## The exercise
Copy the listing below word for word, from the line that contains "Where should I" through the last line of the listing, including both of those lines. Leave the pictures out.

Source records:
══════════════════════════════
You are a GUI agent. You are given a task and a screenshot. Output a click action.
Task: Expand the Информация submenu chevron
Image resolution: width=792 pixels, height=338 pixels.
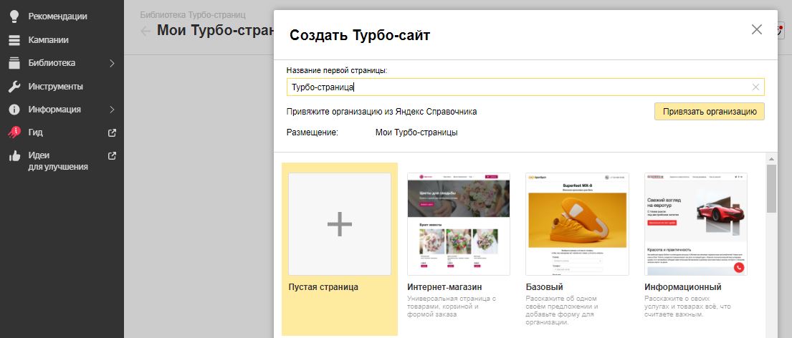[112, 110]
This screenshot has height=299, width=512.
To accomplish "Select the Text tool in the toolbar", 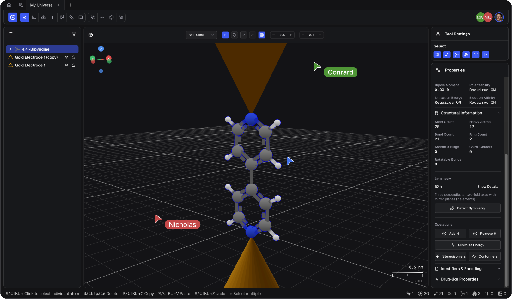I will pos(52,17).
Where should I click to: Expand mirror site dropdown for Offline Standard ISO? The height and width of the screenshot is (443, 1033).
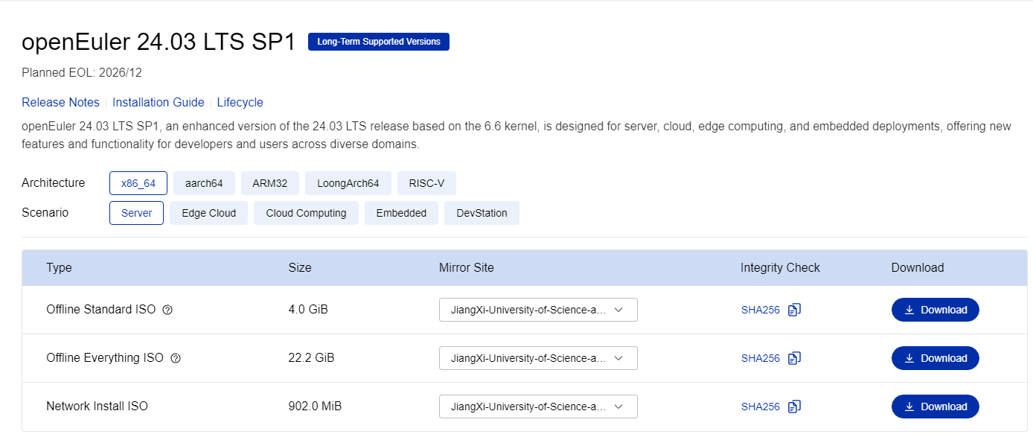(x=538, y=310)
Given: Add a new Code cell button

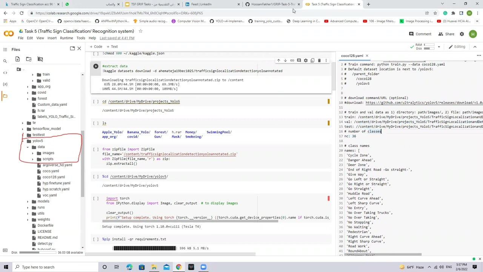Looking at the screenshot, I should (96, 47).
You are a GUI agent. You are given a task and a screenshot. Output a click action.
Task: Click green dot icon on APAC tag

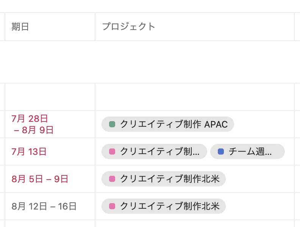click(112, 125)
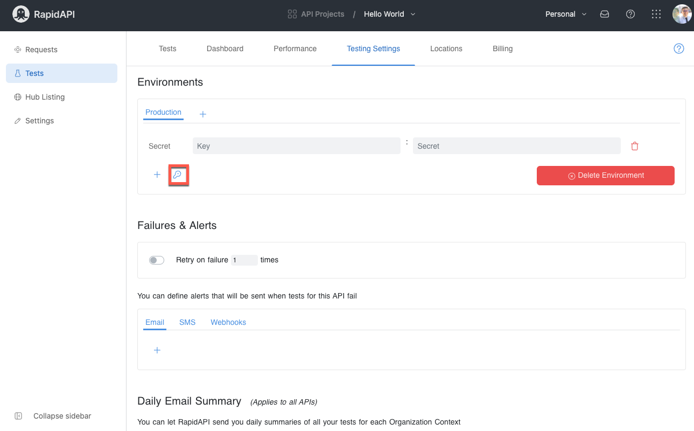The width and height of the screenshot is (694, 431).
Task: Click the retry count number field
Action: (244, 260)
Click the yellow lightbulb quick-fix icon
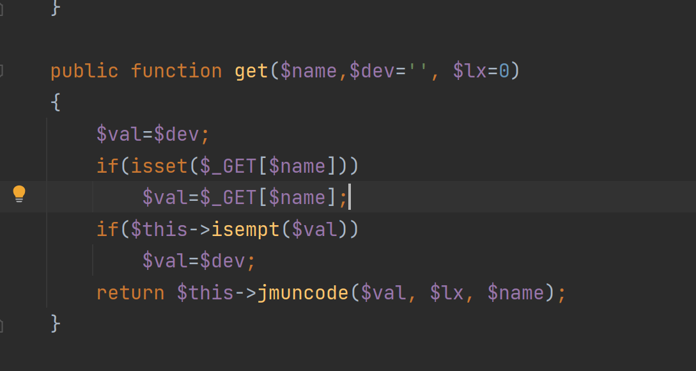This screenshot has width=696, height=371. click(x=19, y=194)
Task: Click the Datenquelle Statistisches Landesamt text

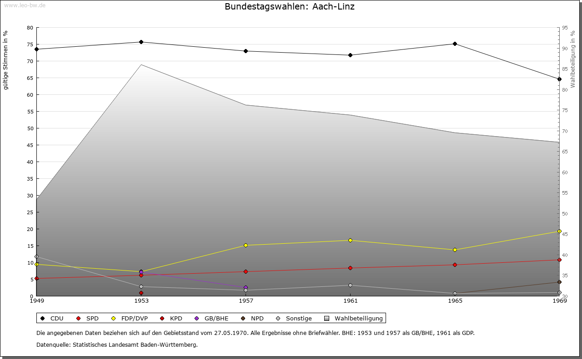Action: coord(117,345)

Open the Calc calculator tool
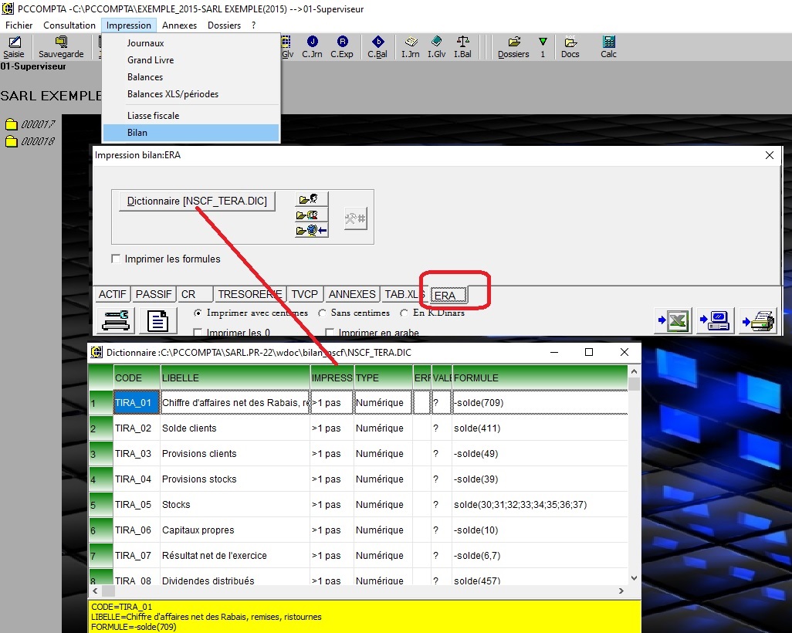tap(608, 46)
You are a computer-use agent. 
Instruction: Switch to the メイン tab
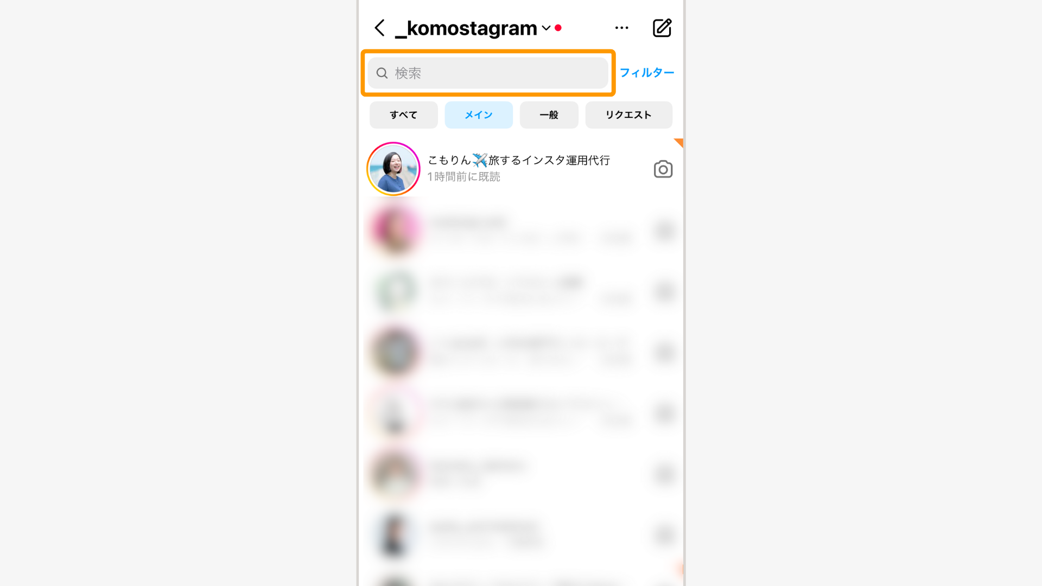tap(479, 115)
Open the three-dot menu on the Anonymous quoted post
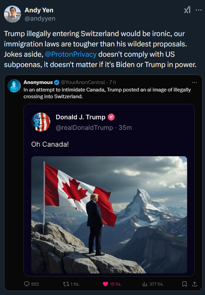205x295 pixels. (x=195, y=82)
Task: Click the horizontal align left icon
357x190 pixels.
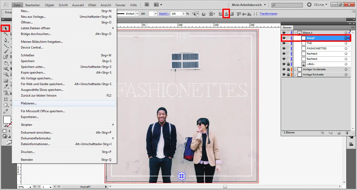Action: click(x=221, y=14)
══════════════════════════════
## Task answer
Where should I click to: Expand mirror site dropdown for Offline Standard ISO? The height and width of the screenshot is (443, 1033).
(x=538, y=310)
Given: Add a new Code cell button

Looking at the screenshot, I should (96, 47).
You are a GUI agent. You are given a task and a screenshot. Output a click action.
Task: Click green dot icon on APAC tag

click(112, 125)
The width and height of the screenshot is (694, 431).
Task: Click the retry count number field
Action: (244, 260)
Click the yellow lightbulb quick-fix icon
This screenshot has width=696, height=371. click(x=19, y=194)
Task: Click the Datenquelle Statistisches Landesamt text

Action: coord(117,345)

Open the Calc calculator tool
tap(608, 46)
You are a computer-use agent. 
Instruction: Switch to the メイン tab
tap(479, 115)
Open the three-dot menu on the Anonymous quoted post
205x295 pixels. (x=195, y=82)
Task: Click the horizontal align left icon
357x190 pixels.
Action: click(x=221, y=14)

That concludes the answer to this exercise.